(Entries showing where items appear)
____________________

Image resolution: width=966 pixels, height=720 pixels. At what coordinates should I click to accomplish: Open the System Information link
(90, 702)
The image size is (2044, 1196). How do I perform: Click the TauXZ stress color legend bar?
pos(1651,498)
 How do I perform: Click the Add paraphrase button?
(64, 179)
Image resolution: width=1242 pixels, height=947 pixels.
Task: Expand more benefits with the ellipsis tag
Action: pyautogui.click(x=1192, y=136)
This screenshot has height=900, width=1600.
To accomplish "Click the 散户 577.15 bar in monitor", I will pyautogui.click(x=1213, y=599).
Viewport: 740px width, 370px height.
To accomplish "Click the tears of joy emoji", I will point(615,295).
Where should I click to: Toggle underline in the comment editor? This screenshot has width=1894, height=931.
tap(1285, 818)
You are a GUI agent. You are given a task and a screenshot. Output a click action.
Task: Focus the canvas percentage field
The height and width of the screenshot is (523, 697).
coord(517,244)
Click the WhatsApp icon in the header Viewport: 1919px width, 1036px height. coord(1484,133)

____________________

## STATED GOAL:
Return every line of the records above unchanged, character for character.

## RESPONSE BELOW:
Image resolution: width=966 pixels, height=720 pixels. At what coordinates should I click to accomplish: Open the System Information link
(90, 702)
The image size is (2044, 1196). How do I perform: Click the TauXZ stress color legend bar?
pos(1651,498)
 How do I perform: Click the Add paraphrase button?
(64, 179)
Image resolution: width=1242 pixels, height=947 pixels.
Task: Expand more benefits with the ellipsis tag
Action: pyautogui.click(x=1192, y=136)
This screenshot has height=900, width=1600.
To accomplish "Click the 散户 577.15 bar in monitor", I will pyautogui.click(x=1213, y=599).
Viewport: 740px width, 370px height.
To accomplish "Click the tears of joy emoji", I will point(615,295).
Where should I click to: Toggle underline in the comment editor? This screenshot has width=1894, height=931.
tap(1285, 818)
You are a GUI agent. You are given a task and a screenshot. Output a click action.
Task: Focus the canvas percentage field
The height and width of the screenshot is (523, 697).
coord(517,244)
Click the WhatsApp icon in the header Viewport: 1919px width, 1036px height. coord(1484,133)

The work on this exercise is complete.